[START]

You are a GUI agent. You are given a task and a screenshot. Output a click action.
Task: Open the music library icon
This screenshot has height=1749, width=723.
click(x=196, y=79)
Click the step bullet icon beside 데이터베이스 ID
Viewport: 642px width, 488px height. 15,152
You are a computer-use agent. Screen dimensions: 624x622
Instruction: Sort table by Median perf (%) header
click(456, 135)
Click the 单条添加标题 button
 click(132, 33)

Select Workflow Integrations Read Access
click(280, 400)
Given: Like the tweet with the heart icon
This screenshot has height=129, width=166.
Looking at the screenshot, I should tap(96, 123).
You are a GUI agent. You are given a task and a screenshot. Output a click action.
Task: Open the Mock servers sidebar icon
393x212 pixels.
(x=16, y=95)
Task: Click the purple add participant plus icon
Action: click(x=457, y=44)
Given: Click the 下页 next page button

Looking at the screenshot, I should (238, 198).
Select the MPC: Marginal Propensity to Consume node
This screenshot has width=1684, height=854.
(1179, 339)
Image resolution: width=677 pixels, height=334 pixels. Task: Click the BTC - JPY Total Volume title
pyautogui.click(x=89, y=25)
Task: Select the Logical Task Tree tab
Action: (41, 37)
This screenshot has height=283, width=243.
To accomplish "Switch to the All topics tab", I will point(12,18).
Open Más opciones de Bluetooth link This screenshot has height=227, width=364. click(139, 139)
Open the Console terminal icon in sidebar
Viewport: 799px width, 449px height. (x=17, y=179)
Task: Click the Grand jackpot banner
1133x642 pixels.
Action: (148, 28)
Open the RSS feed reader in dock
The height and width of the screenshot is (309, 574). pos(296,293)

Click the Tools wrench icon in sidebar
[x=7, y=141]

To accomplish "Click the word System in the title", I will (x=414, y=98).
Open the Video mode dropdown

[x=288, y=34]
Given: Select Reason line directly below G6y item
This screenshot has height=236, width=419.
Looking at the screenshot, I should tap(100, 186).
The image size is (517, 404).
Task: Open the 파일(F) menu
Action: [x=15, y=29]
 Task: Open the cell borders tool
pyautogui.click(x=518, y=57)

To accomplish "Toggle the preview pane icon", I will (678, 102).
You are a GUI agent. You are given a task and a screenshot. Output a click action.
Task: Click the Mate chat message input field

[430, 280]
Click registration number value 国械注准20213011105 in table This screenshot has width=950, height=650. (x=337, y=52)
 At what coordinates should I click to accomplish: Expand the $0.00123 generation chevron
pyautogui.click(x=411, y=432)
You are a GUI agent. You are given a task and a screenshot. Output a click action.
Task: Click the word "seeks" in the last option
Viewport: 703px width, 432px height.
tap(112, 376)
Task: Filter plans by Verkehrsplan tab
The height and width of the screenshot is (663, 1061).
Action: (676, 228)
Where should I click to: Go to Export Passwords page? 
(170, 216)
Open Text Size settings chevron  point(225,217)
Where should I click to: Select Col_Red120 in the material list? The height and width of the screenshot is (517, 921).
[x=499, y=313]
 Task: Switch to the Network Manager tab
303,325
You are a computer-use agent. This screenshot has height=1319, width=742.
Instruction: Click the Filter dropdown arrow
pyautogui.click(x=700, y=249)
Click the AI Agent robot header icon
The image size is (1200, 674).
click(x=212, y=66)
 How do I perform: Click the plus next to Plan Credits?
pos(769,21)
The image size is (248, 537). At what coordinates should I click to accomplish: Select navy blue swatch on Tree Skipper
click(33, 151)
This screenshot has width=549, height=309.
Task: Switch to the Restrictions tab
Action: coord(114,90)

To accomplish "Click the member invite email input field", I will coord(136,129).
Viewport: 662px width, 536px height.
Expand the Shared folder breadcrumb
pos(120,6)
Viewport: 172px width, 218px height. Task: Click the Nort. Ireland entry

[END]

:: What is required ::
Copy every one of the lines above word for word, with nothing added, dropped, or changed.

:: Exercise output ::
You are a GUI agent. You are given a task and a screenshot. Output a click action.
Task: Open the music library icon
This screenshot has height=1749, width=723.
click(x=196, y=79)
Click the step bullet icon beside 데이터베이스 ID
Viewport: 642px width, 488px height. 15,152
You are a computer-use agent. Screen dimensions: 624x622
Instruction: Sort table by Median perf (%) header
click(456, 135)
Click the 单条添加标题 button
 click(132, 33)

Select Workflow Integrations Read Access
click(280, 400)
Given: Like the tweet with the heart icon
This screenshot has height=129, width=166.
Looking at the screenshot, I should tap(96, 123).
You are a GUI agent. You are given a task and a screenshot. Output a click action.
Task: Open the Mock servers sidebar icon
393x212 pixels.
(x=16, y=95)
Task: Click the purple add participant plus icon
Action: click(x=457, y=44)
Given: Click the 下页 next page button

Looking at the screenshot, I should (238, 198).
Select the MPC: Marginal Propensity to Consume node
This screenshot has width=1684, height=854.
(1179, 339)
Image resolution: width=677 pixels, height=334 pixels. Task: Click the BTC - JPY Total Volume title
pyautogui.click(x=89, y=25)
Task: Select the Logical Task Tree tab
Action: (41, 37)
This screenshot has height=283, width=243.
To accomplish "Switch to the All topics tab", I will point(12,18).
Open Más opciones de Bluetooth link This screenshot has height=227, width=364. click(139, 139)
Open the Console terminal icon in sidebar
Viewport: 799px width, 449px height. (x=17, y=179)
Task: Click the Grand jackpot banner
1133x642 pixels.
Action: (148, 28)
Open the RSS feed reader in dock
The height and width of the screenshot is (309, 574). pos(296,293)

Click the Tools wrench icon in sidebar
[x=7, y=141]

To accomplish "Click the word System in the title", I will (x=414, y=98).
Open the Video mode dropdown

[x=288, y=34]
Given: Select Reason line directly below G6y item
This screenshot has height=236, width=419.
Looking at the screenshot, I should tap(100, 186).
The image size is (517, 404).
Task: Open the 파일(F) menu
Action: [x=15, y=29]
 Task: Open the cell borders tool
pyautogui.click(x=518, y=57)

To accomplish "Toggle the preview pane icon", I will (678, 102).
You are a GUI agent. You are given a task and a screenshot. Output a click action.
Task: Click the Mate chat message input field

[430, 280]
Click registration number value 国械注准20213011105 in table This screenshot has width=950, height=650. (x=337, y=52)
 At what coordinates should I click to accomplish: Expand the $0.00123 generation chevron
pyautogui.click(x=411, y=432)
You are a GUI agent. You are given a task and a screenshot. Output a click action.
Task: Click the word "seeks" in the last option
Viewport: 703px width, 432px height.
tap(112, 376)
Task: Filter plans by Verkehrsplan tab
The height and width of the screenshot is (663, 1061).
Action: (676, 228)
Where should I click to: Go to Export Passwords page? 
(170, 216)
Open Text Size settings chevron  point(225,217)
Where should I click to: Select Col_Red120 in the material list? The height and width of the screenshot is (517, 921).
[x=499, y=313]
 Task: Switch to the Network Manager tab
303,325
You are a computer-use agent. This screenshot has height=1319, width=742.
Instruction: Click the Filter dropdown arrow
pyautogui.click(x=700, y=249)
Click the AI Agent robot header icon
The image size is (1200, 674).
click(x=212, y=66)
 How do I perform: Click the plus next to Plan Credits?
pos(769,21)
The image size is (248, 537). At what coordinates should I click to accomplish: Select navy blue swatch on Tree Skipper
click(33, 151)
This screenshot has width=549, height=309.
Task: Switch to the Restrictions tab
Action: coord(114,90)

To accomplish "Click the member invite email input field", I will coord(136,129).
Viewport: 662px width, 536px height.
Expand the Shared folder breadcrumb
pos(120,6)
Viewport: 172px width, 218px height. Task: Click the Nort. Ireland entry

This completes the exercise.